═══ Selected excerpt

It’s not just about using your power at the ballot box to change top-level politics; it’s about building grassroots movements and supporting local politics. As Fahad pointed out, we are custodians for the future. When I read the Quran for the first time at age 15, I learned that in the Islamic tradition, we do not have dominion over the Earth; we have stewardship. This means we are accountable for how we care for it.
Eddie Espinoza is running for Texas Railroad Commissioner, a position crucial for ecological conservation and responsible stewardship of our natural environment. Let’s hear from him now.
1:57:04 Remarks by Eddie Espinosa
Eddie Espinoza: I’m Eddie Espinoza, the Green Party candidate for Texas Railroad Commissioner. Contrary to what the name implies, the Railroad Commission regulates the entire oil and gas industry in Texas. Much of this involves fracking, a process that produces huge amounts of toxic wastewater, some of which is radioactive. This toxic wastewater can seep into our freshwater sources, endangering our drinking water.
Effective climate action is essential for the survival of life as we know it. The recent devastating storm was exacerbated by global warming, as droughts and flooding occur globally. The only way to combat global warming is to transition from fossil fuels to renewable energy sources like solar and wind. While Texas is already a leader in clean energy, the full transition is being obstructed by greedy fossil fuel insiders who prioritize drilling over our environment.
We need independent regulators on the Railroad Commission, which is why I'm running with the Green Party. We don’t take PAC money or corporate donations, so you can trust that we work for you. The Green Party represents people, planet, and peace. But that requires your donations, support, and, most importantly, your votes.

══════
═══ Records supplied

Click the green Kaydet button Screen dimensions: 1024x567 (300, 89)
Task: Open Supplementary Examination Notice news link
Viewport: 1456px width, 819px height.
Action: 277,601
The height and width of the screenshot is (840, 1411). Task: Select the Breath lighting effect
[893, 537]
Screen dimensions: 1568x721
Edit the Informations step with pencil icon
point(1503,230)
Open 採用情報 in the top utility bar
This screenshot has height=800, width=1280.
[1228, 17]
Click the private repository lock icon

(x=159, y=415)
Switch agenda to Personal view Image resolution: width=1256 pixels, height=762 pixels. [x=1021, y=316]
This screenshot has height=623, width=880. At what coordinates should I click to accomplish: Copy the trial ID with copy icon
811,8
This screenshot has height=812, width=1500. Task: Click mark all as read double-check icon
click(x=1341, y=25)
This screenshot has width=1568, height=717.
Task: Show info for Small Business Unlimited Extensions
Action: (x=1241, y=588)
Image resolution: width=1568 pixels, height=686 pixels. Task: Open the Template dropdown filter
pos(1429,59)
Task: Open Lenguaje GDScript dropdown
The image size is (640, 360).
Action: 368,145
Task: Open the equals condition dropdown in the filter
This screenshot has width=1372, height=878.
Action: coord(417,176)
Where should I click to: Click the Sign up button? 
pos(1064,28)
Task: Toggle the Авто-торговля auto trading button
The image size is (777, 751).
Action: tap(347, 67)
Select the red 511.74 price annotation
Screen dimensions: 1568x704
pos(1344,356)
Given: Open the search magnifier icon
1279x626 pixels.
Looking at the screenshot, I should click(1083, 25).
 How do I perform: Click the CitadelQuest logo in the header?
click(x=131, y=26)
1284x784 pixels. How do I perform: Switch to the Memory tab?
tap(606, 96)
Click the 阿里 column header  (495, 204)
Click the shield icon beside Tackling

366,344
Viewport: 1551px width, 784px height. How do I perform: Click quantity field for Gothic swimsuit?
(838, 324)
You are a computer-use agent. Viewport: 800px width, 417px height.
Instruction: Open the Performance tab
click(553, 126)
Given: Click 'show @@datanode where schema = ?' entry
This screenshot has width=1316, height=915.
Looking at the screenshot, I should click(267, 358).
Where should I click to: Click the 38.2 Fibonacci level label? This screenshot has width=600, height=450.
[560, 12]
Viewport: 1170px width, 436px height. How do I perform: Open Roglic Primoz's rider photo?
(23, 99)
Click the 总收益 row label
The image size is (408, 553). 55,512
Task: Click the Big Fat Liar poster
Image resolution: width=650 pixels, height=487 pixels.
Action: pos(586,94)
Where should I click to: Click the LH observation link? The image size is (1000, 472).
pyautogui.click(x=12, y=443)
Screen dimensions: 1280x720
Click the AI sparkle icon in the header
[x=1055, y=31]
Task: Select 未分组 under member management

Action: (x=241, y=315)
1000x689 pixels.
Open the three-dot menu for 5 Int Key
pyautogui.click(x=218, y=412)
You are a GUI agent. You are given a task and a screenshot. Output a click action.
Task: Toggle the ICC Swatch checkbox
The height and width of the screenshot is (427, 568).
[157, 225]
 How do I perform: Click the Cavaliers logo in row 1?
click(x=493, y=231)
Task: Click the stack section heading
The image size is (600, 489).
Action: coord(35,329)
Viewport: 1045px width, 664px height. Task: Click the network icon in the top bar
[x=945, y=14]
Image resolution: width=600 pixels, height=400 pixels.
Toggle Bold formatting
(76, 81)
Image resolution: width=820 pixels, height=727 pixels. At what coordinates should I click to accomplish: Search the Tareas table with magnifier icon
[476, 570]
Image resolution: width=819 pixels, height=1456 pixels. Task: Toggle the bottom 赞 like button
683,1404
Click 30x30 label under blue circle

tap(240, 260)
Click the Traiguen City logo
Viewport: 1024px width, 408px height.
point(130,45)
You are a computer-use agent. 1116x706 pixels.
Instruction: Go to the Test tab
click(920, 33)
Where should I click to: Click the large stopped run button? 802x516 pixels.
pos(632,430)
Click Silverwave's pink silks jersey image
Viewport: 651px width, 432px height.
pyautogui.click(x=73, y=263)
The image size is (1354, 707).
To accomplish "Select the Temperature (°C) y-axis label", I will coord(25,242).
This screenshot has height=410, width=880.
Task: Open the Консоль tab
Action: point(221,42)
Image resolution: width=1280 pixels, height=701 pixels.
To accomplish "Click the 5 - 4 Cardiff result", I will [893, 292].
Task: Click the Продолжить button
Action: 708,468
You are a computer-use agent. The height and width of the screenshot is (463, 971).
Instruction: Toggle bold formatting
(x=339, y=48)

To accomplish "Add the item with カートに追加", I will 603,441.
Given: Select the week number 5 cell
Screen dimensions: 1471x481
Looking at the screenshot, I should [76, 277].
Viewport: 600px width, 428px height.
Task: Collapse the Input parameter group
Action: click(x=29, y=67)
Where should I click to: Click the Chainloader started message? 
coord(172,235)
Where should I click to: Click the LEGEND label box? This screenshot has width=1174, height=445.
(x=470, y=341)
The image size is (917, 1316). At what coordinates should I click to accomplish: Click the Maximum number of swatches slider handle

══════

» **Actions to take**
**A)** According to the speech excerpt, what does the Texas Railroad Commission actually regulate?
**B)** Retype the part of the speech excerpt starting with "1:57:04 Remarks by" and going on through "our drinking water.".
**C)** List everything the speech excerpt says the Green Party represents.
These entries were taken from a separate source and are unrelated to the speech excerpt.

» **Answers for the exercise**
**A)** The entire oil and gas industry in Texas.

**B)**
1:57:04 Remarks by Eddie Espinosa
Eddie Espinoza: I’m Eddie Espinoza, the Green Party candidate for Texas Railroad Commissioner. Contrary to what the name implies, the Railroad Commission regulates the entire oil and gas industry in Texas. Much of this involves fracking, a process that produces huge amounts of toxic wastewater, some of which is radioactive. This toxic wastewater can seep into our freshwater sources, endangering our drinking water.

**C)** People, planet, and peace.